Further, still include:

and after the arrival angles of the multi-channel audio are calculated, smoothing the arrival angles of the multi-channel audio.

Further, the arrival angle-time variation envelope is: in the arrival angle sequence, after detecting that the angle change of the arrival angle exceeds a first preset value and lasting for a first preset time, the arrival angle returns to be within the first preset value, and the time period of the angle change-maintaining-returning is extracted and is called an arrival angle-time change envelope.

Further, the arrival angle confidence difference envelope is: in the arrival angle confidence coefficient sequence, the arrival angle confidence coefficient returns to the second preset value after the change of the arrival angle confidence coefficient is detected to exceed the second preset value and lasts for the second preset time, and the time period of the change, the maintenance and the return of the confidence coefficient is extracted and is called as an arrival angle confidence coefficient difference envelope.

The invention also provides a terminal, which comprises a memory and a processor, wherein the memory is used for storing at least one program instruction, and the processor is used for realizing the voice wake-up method by loading and executing the at least one program instruction.

The present invention also provides a storage medium having stored thereon program instructions; which when executed by a processor implement the voice wake-up method as described above.

The voice awakening method provided by the invention improves the identification rate of the awakening engine by identifying the angle-time change envelope of the arrival angle, because the angle of the echo is determined by the position of the loudspeaker relative to the microphone and the acoustic characteristics of a room, the echo is often fixed or slowly changed along with time and relatively stable, the angle of the awakening word is mostly inconsistent with the angle of the echo and appears and disappears along with the awakening word, when the awakening word appears, the voice arrival angle can see the obvious short-time arrival angle-time change envelope, the voice arrival angle is over to the angle of the awakening word from the angle of the echo, and the voice arrival angle returns to the residual echo angle after the short time. When the echo and the voice angle are close or the same, the arrival angle of the awakening word is close to the arrival angle of the echo, the difference of the confidence degrees of the arrival angles before and after the echo is eliminated is compared to assist in distinguishing the echo and the voice, the echo component is reduced after the echo is eliminated, the confidence degree of the arrival angle of the corresponding echo before and after the echo is eliminated is obviously reduced, the voice component of the awakening word cannot be eliminated, and the confidence degree cannot be obviously changed.
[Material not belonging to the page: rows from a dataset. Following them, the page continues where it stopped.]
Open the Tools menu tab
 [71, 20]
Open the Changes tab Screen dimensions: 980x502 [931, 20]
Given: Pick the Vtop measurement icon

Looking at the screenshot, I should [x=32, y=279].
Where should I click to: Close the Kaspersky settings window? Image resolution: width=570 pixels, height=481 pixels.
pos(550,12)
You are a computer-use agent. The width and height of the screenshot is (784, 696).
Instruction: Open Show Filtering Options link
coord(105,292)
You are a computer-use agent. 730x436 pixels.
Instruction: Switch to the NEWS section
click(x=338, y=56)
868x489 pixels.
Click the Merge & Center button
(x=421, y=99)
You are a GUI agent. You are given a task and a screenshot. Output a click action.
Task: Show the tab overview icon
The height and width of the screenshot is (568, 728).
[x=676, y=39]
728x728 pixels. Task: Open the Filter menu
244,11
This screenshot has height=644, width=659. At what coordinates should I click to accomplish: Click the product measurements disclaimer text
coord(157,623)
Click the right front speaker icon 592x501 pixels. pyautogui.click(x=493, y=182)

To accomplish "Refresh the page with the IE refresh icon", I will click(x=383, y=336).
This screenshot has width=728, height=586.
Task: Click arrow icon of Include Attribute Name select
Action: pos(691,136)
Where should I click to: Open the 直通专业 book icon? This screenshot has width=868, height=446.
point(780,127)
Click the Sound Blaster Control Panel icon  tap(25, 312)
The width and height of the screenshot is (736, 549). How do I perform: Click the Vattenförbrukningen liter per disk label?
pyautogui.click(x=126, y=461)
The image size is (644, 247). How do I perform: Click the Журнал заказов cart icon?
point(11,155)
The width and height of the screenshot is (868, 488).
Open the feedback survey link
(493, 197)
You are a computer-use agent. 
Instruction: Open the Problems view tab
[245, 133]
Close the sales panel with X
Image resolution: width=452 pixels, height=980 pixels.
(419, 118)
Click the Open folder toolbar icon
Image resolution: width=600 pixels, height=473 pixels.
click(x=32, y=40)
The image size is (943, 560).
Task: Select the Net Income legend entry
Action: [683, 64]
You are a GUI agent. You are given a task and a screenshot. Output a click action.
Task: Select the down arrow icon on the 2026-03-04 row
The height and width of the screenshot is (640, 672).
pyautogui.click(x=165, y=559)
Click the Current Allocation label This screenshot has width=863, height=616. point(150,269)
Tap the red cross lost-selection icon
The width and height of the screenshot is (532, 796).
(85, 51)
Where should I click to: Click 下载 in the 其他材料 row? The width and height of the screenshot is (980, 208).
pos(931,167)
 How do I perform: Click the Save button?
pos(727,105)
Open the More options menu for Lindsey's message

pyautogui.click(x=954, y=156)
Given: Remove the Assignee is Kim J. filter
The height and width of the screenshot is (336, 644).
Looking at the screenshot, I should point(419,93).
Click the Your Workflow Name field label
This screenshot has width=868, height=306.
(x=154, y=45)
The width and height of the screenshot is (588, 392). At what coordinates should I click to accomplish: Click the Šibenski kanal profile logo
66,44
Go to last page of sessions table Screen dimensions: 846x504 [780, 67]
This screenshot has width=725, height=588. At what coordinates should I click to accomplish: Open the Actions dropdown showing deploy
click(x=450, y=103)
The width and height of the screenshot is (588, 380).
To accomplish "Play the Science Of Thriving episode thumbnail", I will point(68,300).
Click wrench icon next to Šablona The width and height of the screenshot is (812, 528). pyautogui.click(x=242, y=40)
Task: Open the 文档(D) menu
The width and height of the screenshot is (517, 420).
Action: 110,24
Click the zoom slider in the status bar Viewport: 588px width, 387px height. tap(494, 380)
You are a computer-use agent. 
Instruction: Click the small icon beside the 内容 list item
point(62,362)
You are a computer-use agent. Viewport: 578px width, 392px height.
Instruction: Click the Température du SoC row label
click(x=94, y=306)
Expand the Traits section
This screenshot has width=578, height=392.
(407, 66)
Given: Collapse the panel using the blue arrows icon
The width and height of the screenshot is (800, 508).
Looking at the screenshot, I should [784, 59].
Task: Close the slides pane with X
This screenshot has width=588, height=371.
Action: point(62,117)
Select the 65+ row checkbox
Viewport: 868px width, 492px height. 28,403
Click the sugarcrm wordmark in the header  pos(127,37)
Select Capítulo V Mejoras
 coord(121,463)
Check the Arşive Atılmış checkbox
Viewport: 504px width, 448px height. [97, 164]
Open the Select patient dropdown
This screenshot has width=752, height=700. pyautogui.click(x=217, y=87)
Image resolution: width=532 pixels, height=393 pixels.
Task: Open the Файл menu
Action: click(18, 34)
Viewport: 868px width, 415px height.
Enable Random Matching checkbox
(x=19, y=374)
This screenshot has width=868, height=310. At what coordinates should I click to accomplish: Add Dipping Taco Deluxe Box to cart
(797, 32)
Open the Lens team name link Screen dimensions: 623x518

The foregoing description is only an overview of the technical solutions of the present application, and in order to make the technical means of the present application more clearly understood, the present application may be implemented in accordance with the content of the description, and in order to make the above and other objects, features, and advantages of the present application more clearly understood, the following preferred embodiments are described in detail with reference to the accompanying drawings.

Drawings

The accompanying drawings, which are incorporated in and constitute a part of this specification, illustrate embodiments consistent with the present application and together with the description, serve to explain the principles of the application. In order to more clearly illustrate the technical solutions of the embodiments of the present application, the drawings needed to be used in the description of the embodiments will be briefly described below, and it is obvious for those skilled in the art to obtain other drawings based on these drawings without inventive exercise.

Fig. 1 is a flowchart of a voice wake-up method according to a first embodiment of the present invention;

fig. 2 is a flowchart of a voice wake-up method according to a second embodiment of the present invention;

fig. 3 is a flowchart of a voice wake-up method according to a third embodiment of the present invention.

Detailed Description

Reference will now be made in detail to the exemplary embodiments, examples of which are illustrated in the accompanying drawings. When the following description refers to the accompanying drawings, like numbers in different drawings represent the same or similar elements unless otherwise indicated. The implementations described in the following exemplary examples do not represent all implementations consistent with the present application. Rather, they are merely examples of apparatus and methods consistent with certain aspects of the present application, as detailed in the appended claims.

It should be noted that, in this document, the terms "comprises," "comprising," or any other variation thereof, are intended to cover a non-exclusive inclusion, such that a process, method, article, or apparatus that comprises a list of elements does not include only those elements but may include other elements not expressly listed or inherent to such process, method, article, or apparatus. Without further limitation, the recitation of an element by the phrase "comprising an … …" does not exclude the presence of additional like elements in the process, method, article, or apparatus that comprises the element, and further, where similarly-named elements, features, or elements in different embodiments of the disclosure may have the same meaning, or may have different meanings, that particular meaning should be determined by their interpretation in the embodiment or further by context with the embodiment.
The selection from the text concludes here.